Intel® Integrated Performance Primitives
Deliberate problems developing high-performance vision, signal, security, and storage applications.

CPU Usage Problem for FIR Filter.

dolsei0
Beginner
1,249 Views

Hi..

I am executing a C++ code implemented using IPP,for repeat FIR filtering 640*480 times for 512 data.

While executing code on 2way Xeon Quad CPU ( = 8 core), the CPU usage is just 12%.

Just one cpu works.

What is my mistake ?

My system is like this.

Xeon E5320 Quad - 2 way : 8 Core

Windows Server 2003 R2 x86

IPP : 5.3.3

IPP Dynamic Link Library

Visual Studio 6.0 + Intel Compiler 10.1

int nTotalPixel = m_ImageSizeX * m_ImageSizeY;

int i;
int k;
int len = m_nImage;
IppsFIRState_32f* pState;
IppStatus st;
Ipp64f* taps = ippsMalloc_64f(tapslen*sizeof(Ipp64f));
Ipp32f* taps_32f = ippsMalloc_32f(tapslen*sizeof(Ipp32f));
Ipp32f* pSrc = ippsMalloc_32f(len*sizeof(Ipp32f));
Ipp32f* FIRDst = ippsMalloc_32f(len*sizeof(Ipp32f));
Ipp32f* pDL = ippsMalloc_32f(tapslen*sizeof(Ipp32f));
ippsZero_32f(pDL,tapslen);

// COMPUTES TAPSLEN COEFFICIENTS FOR BANDPASS FIR FILTER..
ippsFIRGenBandpass_64f( LowFreq, HighFreq, taps, tapslen, ippWinHamming, ippTrue);
ippsConvert_64f32f(taps,taps_32f,tapslen);

// INITIALIZE FIR FILTER..
ippsFIRInitAlloc_32f(&pState,taps_32f,tapslen, pDL);

BYTE *pImageBuffer;

for(i= 0; i < nTotalPixel; ++i)
{
pImageBuffer = &m_pImageBuffer[i*m_nBuffer];

//GENERATE SOURCE VECTOR
ippsConvert_8u32f(pImageBuffer,pSrc,len);

// FILTER AN INPUT VECTOR
ippsFIR_32f(pSrc, FIRDst, len, pState);

ippsAddC_32f_I(128.,FIRDst,len);
ippsConvert_32f8u_Sfs(FIRDst,pImageBuffer,len,ippRndNear,0);
}

ippsFIRFree_32f(pState);

ippsFree(pSrc);
ippsFree(FIRDst);
ippsFree(taps);
ippsFree(taps_32f);
ippsFree(pDL);

0 Kudos
5 Replies
Vladimir_Dudnik
Employee
1,249 Views

IPP internally estimates size of data to process and turn on threading only when it gives performance gain.

Vladimir

0 Kudos
dolsei0
Beginner
1,249 Views
Thank for your reply.
I just try to FIR Filter for just 512 data.
And repeat this same job 640 * 480 times.
Under this operation, I don't understand that IPP cannot surpport the multi thread..
0 Kudos
Vladimir_Dudnik
Employee
1,249 Views

Do you expect library should launch 8 threads to process 64 elements of data in each?
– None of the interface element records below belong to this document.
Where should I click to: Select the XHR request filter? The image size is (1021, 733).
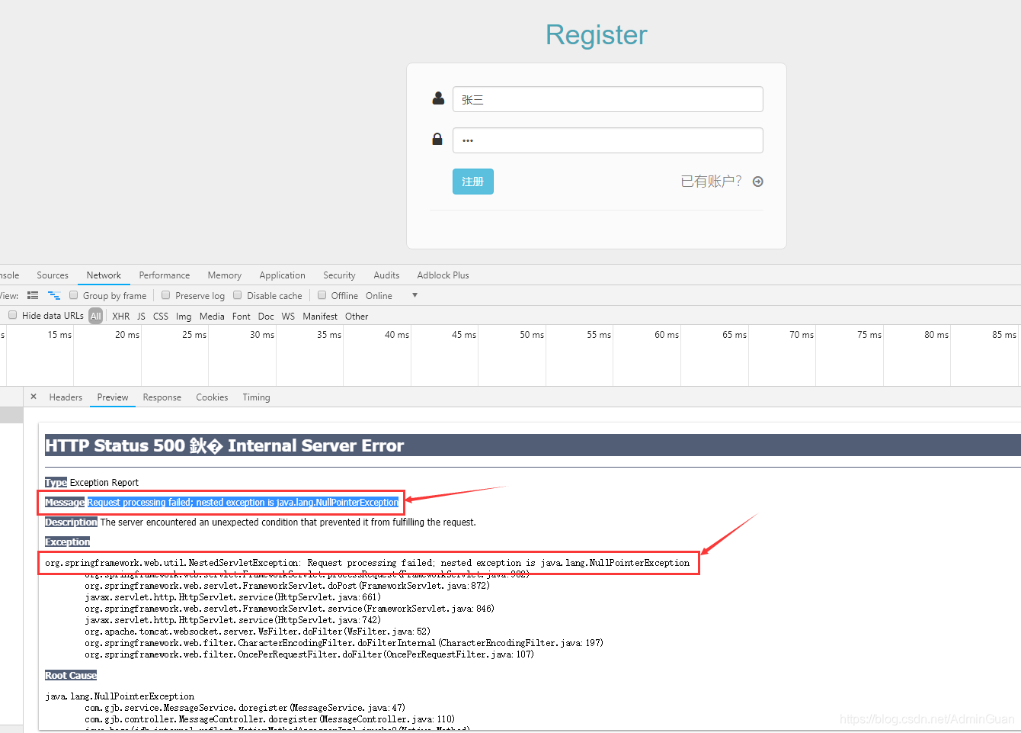coord(120,316)
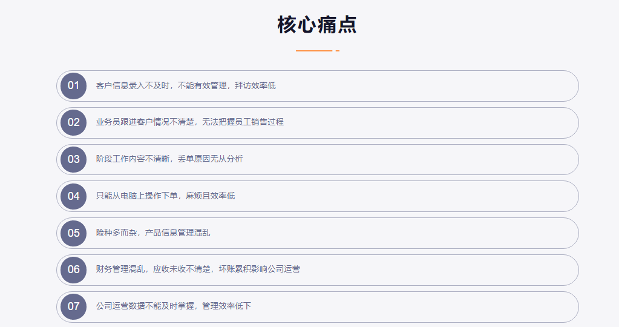Tap the 04 circular badge

74,196
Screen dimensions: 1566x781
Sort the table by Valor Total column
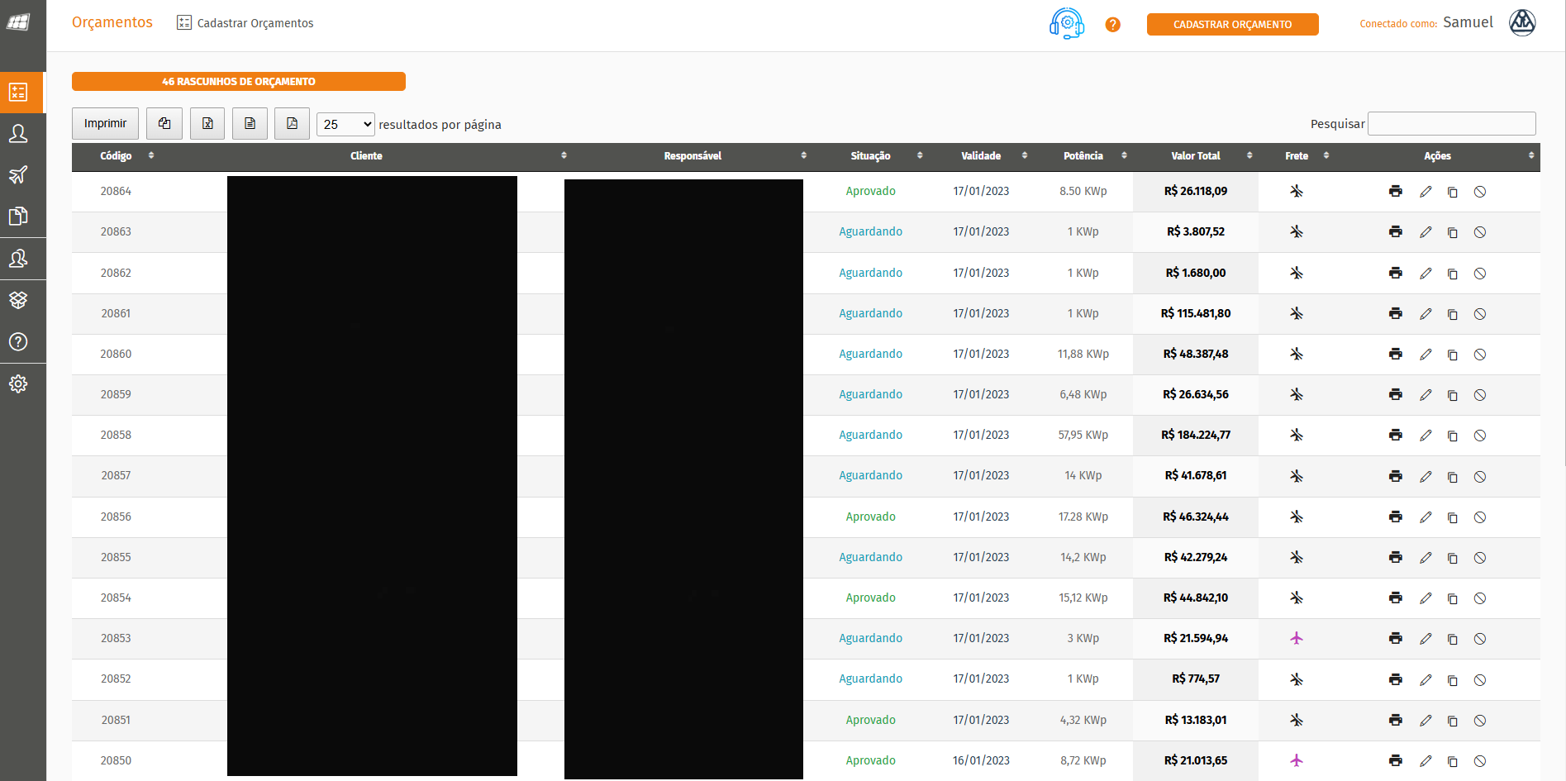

Are you aware of the cost for thread launch? It takes between 2000 and 3000 processor clocks.

Vladimir

0 Kudos
dolsei0
Beginner
1,249 Views
Oh~
I understand your reply. Thank you for your reply.
Then, does it help to repeat this job using OPENMP,
because IPP function use only one cpu.
0 Kudos
Vladimir_Dudnik
Employee
1,249 Views
If you can filter your image with 2D FIR then you may consider to call ippiFIR filter function. Of course it is possible to launch threads on top of IPP. You may use OpenMP threading or any other threading API.
Vladimir

0 Kudos
Reply